Turkey scrambles jets to Syrian border after ISIS kills soldier

Turkey has scrambled fighter jets to the Syrian border following a cross-border firefight with ISIS militants that left a soldier dead, a Turkish official said on Thursday.

ISIS attack followed suicide bombing that killed 32 people

Turkish soldiers walk to their position on the Turkish side of the border in Suruc, Turkey, on June 26. Turkey sent jets to the Syria border Thursday after an ISIS attack left one Turkish dead and others wounded. (Associated Press)

Turkish forces returned fire on Islamic State militants in Syria with tank shells on Thursday after a Turkish soldier was killed and two others were wounded in a cross-border firefight, the military said.

The fighting comes days after a suspected suicide bombing by the Islamist radical group in a Turkish border town killed 32 people, many of them students and some of them Kurds, touching off waves of violence in the largely Kurdish southeast.

Turkey's NATO allies have long expressed concern about control of the border with Syria, which in parts runs directly parallel with territory controlled by Islamic State. Monday's suicide bombing in the southeastern town of Suruc highlighted fears about the Syrian conflict spilling onto Turkish soil.

The Turkish army has stepped up security along parts of the border, as the conflict in Syria involving Kurdish militia fighters, Islamist militants and Syrian security forces intensifies.

"Turkish soldiers returned fire after shots came from the Syrian side of the border, from the region where Islamic State militants are," a Turkish official said, adding that, in line with the rules of engagement, four tanks returned fire after being fired upon by the militants.

The army said one sergeant had been killed and two others wounded. It said one Islamic State militant had been killed, and that Turkish forces had retrieved his body and rifle.

Another Turkish official said fighter jets had been scrambled to the Syrian border. Turkish jets regularly patrol the 900 kilometre border with Syria.

Rami Abdulrahman, founder of the U.K.-based Syrian Observatory for Human Rights that tracks the conflict in Syria through a network of sources on the ground, gave a different account.

The clashes erupted when two Syrian civilians tried to cross into Turkey and the army opened fire, killing one of them, an elderly man, he said. Islamic State then returned fire and two of their militants were killed, he said.

The Turkish army was not immediately available to comment.

Local media said the fighting was close to the village of Elbeyli, east of Kilis, and an area where the armed forces have sent reinforcements in recent weeks.

Border protection

The skirmish came a day after U.S. President Barack Obama and Turkish President Tayyip Erdogan agreed to work together to stem the flow of foreign fighters and secure the border.

The White House has declined to comment on reports the two had reached a new agreement over the use of the U.S. Air Force's Incirlik base in southern Turkey, from where the U.S. has not been allowed to fly any bombing sorties, but does launch drones.

Ankara has repeatedly said it does not want to mount a unilateral incursion into Syria, but will do what is necessary to protect its border.

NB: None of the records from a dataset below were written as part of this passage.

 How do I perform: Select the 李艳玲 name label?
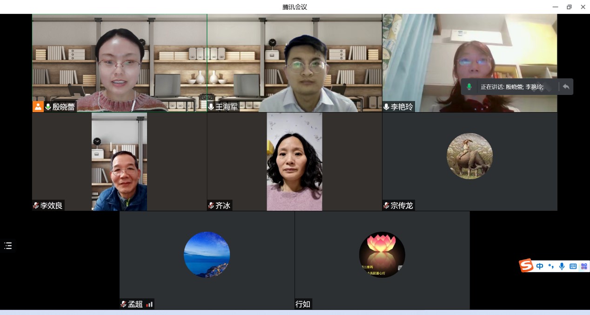click(x=402, y=107)
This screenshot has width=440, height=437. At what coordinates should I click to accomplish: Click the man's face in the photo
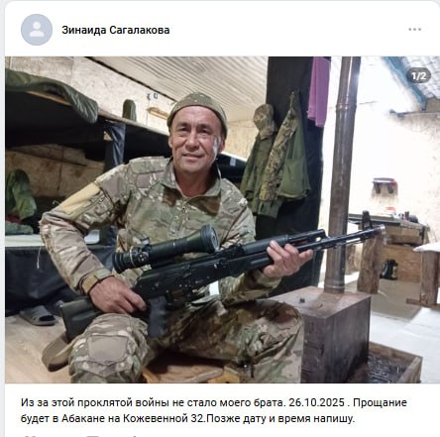tap(195, 139)

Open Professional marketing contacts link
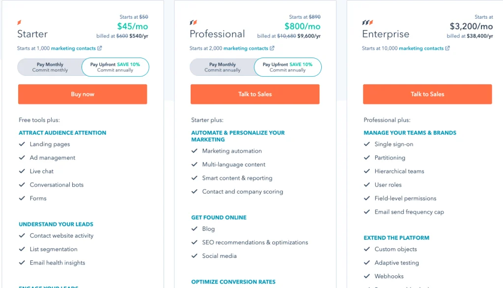tap(246, 48)
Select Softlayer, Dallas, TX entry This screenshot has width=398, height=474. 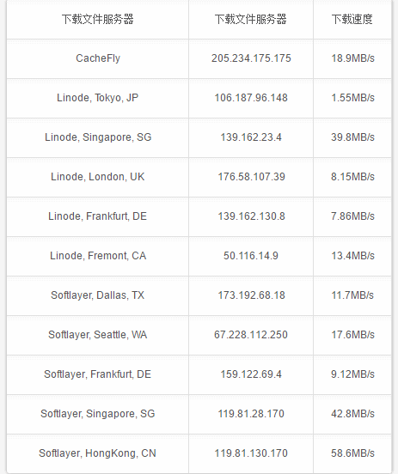(x=97, y=295)
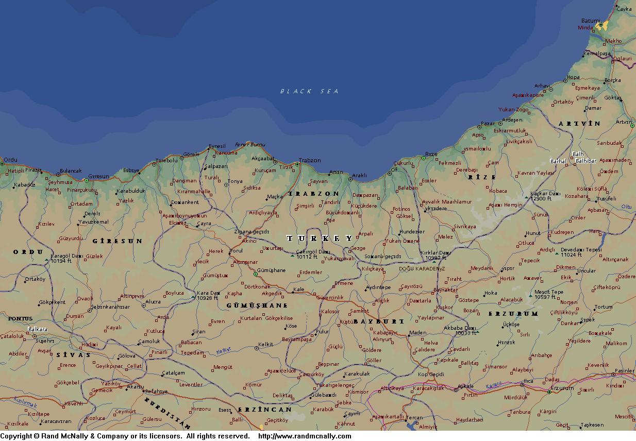Select the TURKEY country label
Viewport: 636px width, 441px height.
pos(320,238)
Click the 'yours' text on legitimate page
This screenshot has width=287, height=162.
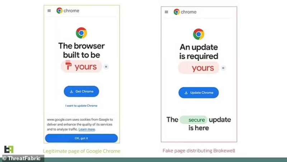(85, 67)
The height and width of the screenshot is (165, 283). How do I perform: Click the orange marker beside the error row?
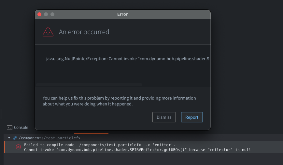click(4, 147)
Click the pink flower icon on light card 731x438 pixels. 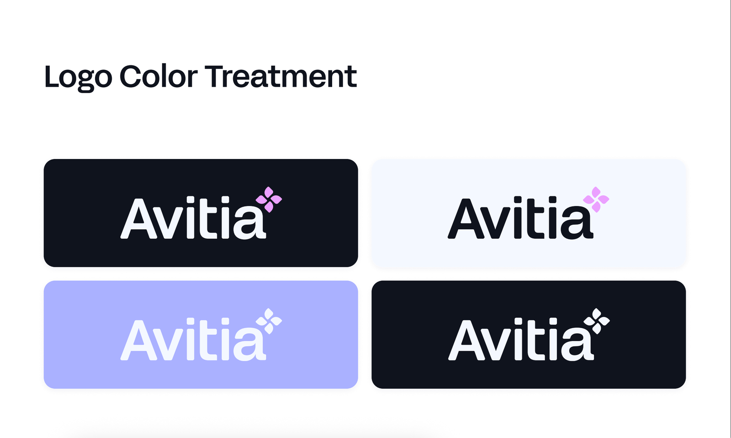tap(596, 200)
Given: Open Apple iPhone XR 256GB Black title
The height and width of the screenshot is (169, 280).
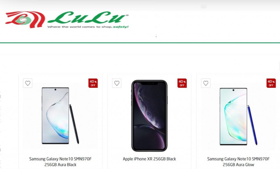Looking at the screenshot, I should click(x=149, y=159).
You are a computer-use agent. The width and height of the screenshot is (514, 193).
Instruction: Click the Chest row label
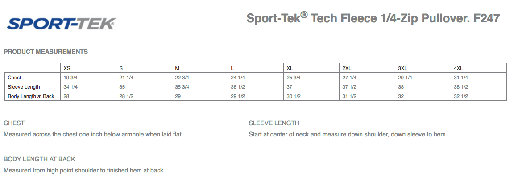(x=14, y=78)
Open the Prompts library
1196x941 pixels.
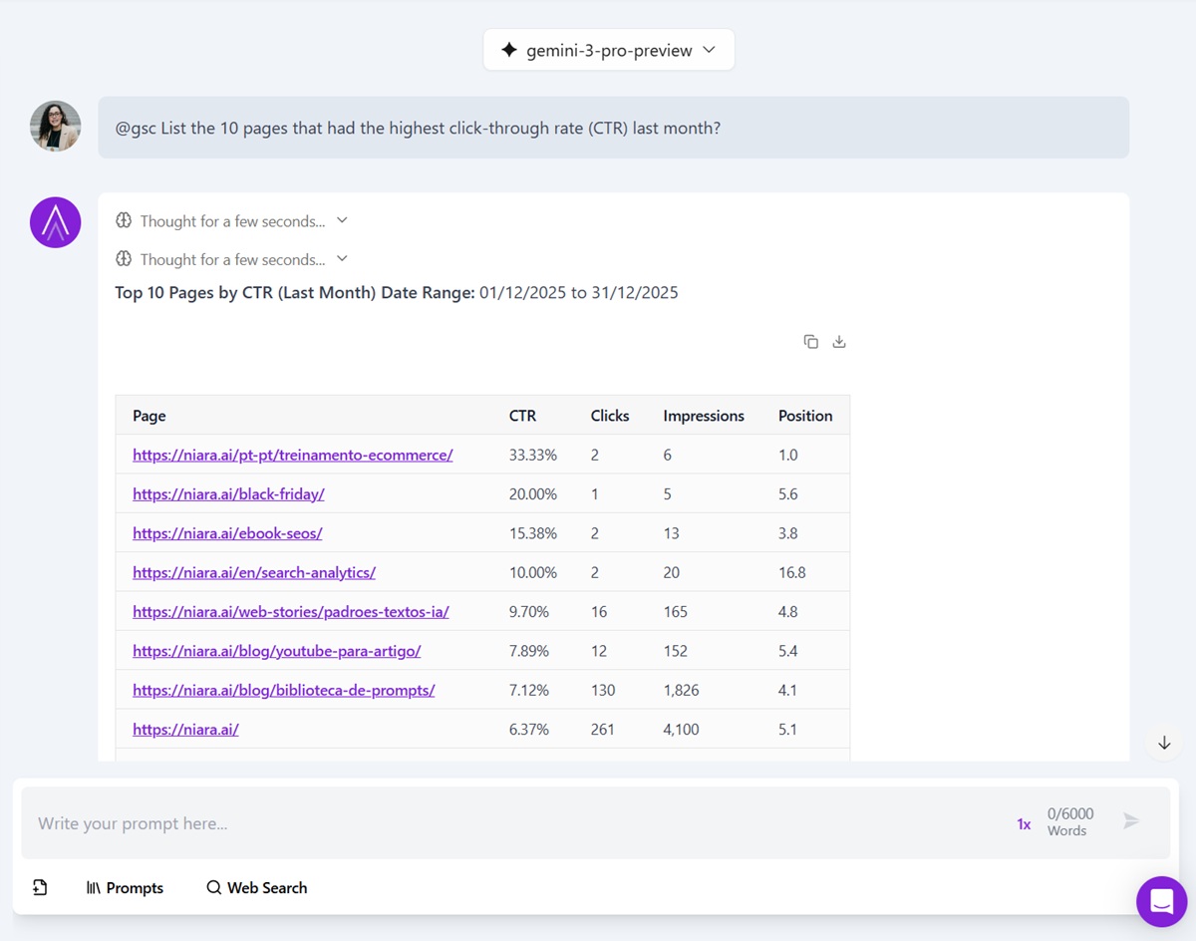click(x=125, y=887)
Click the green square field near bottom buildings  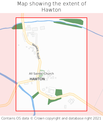point(59,93)
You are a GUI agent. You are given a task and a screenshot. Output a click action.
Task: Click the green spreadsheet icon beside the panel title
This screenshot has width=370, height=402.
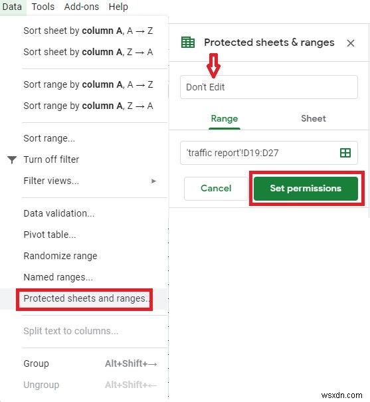click(x=188, y=43)
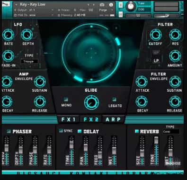Click the Filter Cutoff knob
This screenshot has width=187, height=180.
pyautogui.click(x=156, y=35)
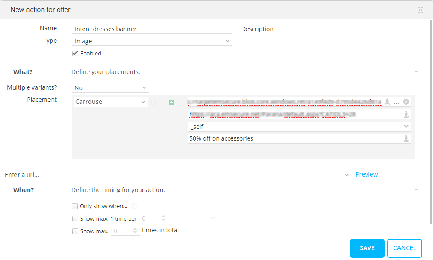The image size is (433, 260).
Task: Clear the image URL with the X icon
Action: click(406, 102)
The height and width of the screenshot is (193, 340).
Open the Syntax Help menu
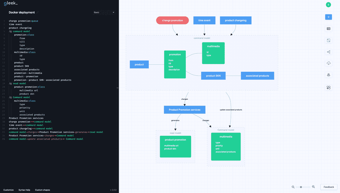(x=24, y=190)
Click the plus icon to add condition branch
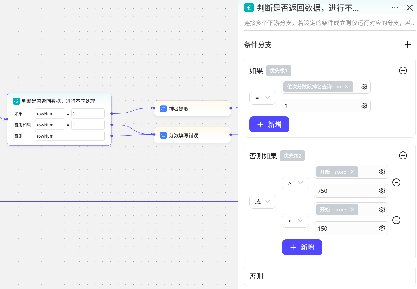 pyautogui.click(x=407, y=44)
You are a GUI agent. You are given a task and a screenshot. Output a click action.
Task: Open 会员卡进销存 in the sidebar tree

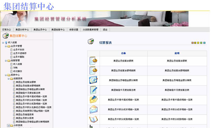20,53
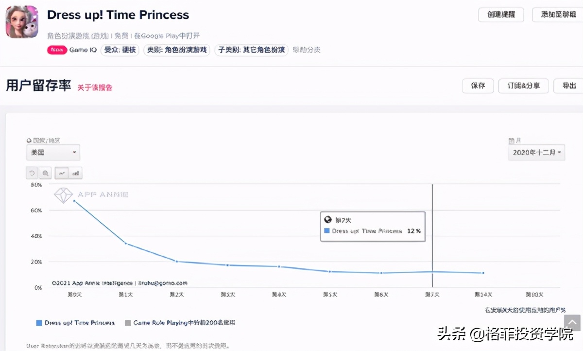583x351 pixels.
Task: Click the scroll-to-top arrow at bottom right
Action: (571, 322)
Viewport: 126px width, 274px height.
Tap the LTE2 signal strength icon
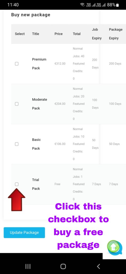(x=101, y=5)
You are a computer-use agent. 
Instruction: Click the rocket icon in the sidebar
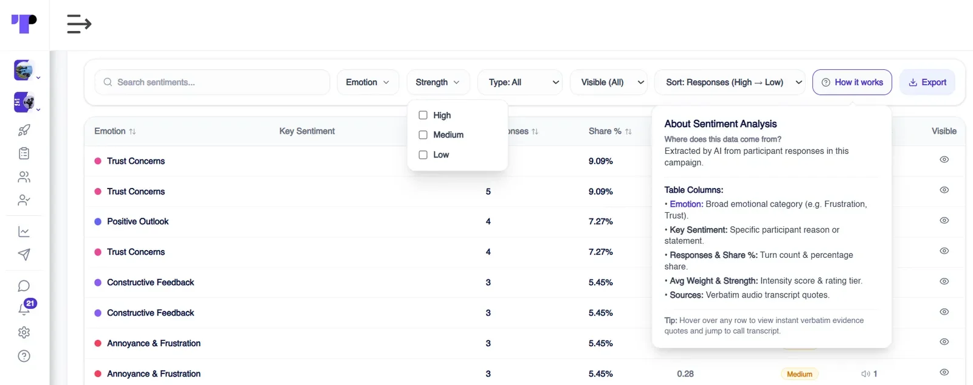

Around half of the armoured vehicles that patrol Turkey's borders are now along the Syrian frontier.

The clashes were the latest in a wave of violence that followed Monday's suspected Islamic State suicide bombing. Kurdish militants have retaliated by targeting police officers they accuse of collaborating with Islamic State.

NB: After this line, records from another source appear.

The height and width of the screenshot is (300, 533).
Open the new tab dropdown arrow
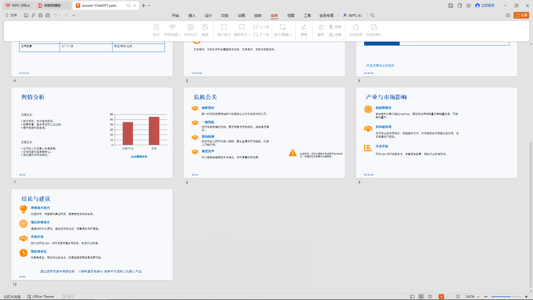pos(149,6)
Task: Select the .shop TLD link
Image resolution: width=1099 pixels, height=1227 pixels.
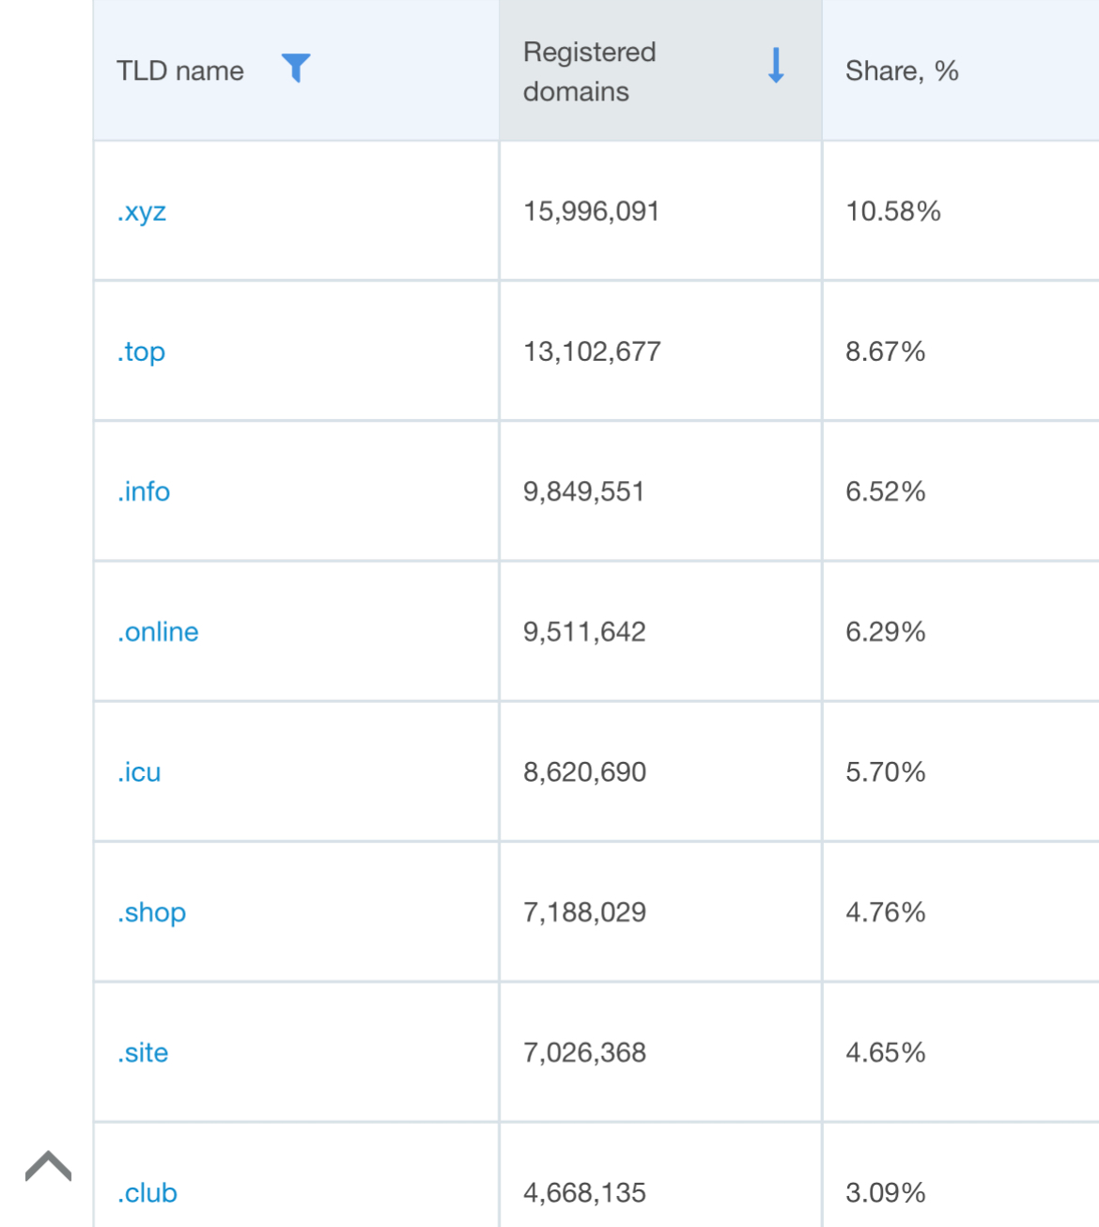Action: 152,912
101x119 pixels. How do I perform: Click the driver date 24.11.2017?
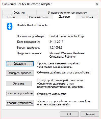tap(56, 42)
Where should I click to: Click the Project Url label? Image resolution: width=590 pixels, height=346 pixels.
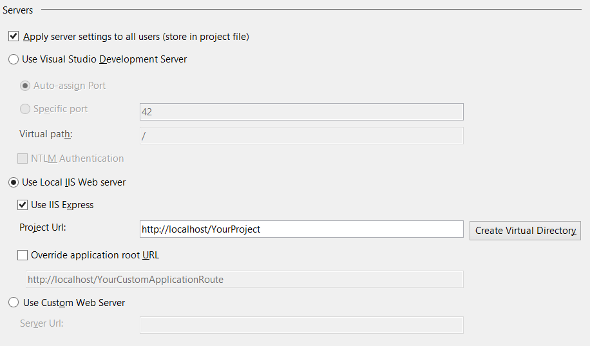point(43,227)
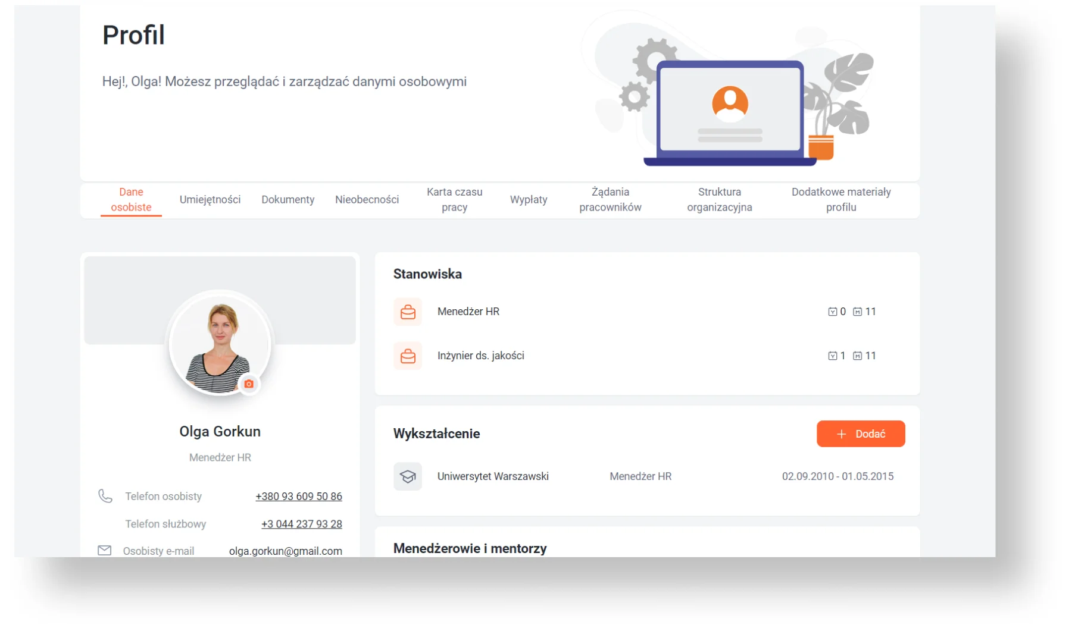Open the Struktura organizacyjna tab

pos(720,200)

One police officer was shot and killed and a second wounded on Thursday in the mainly Kurdish city of Diyarbakir, security sources said.

On Wednesday, two police officers were killed in a town on the Syrian border and militants from the Kurdistan Workers Party (PKK) claimed responsibility.

Turkish police officers stand in front of the coffin of police officer Feyyaz Yumusak, during his funeral procession in southeastern Turkey, Thursday. Yumusak and another officer were found shot dead in their home near Turkey's border with Syria. (Emrah Gurel/Associated Press)

The Suruc bombing enraged Turkey's Kurdish minority, many of whom suspect the government of tacitly backing Islamic State in Syria against Kurdish forces, something Ankara strongly denies.

Turkey has been negotiating an end to the PKK's 30-year campaign for autonomy for Turkey's estimated 14 million Kurds and is worried about its growing influence in war-torn Syria.

Violence has also spread beyond the Kurdish southeast.

In Istanbul, the PKK's youth wing claimed responsibility for the murder of a shopkeeper who the militants said belonged to Islamic State, the Hurriyet newspaper said.

The Turkish military reported a series of attacks by the PKK on Wednesday, though no casualties were reported.

In the eastern province of Tunceli, rebels opened fire on a military base, triggering a brief clash. In Van, near the Iranian border, militants set fire to trucks and opened fire on troops, the military said in a statement.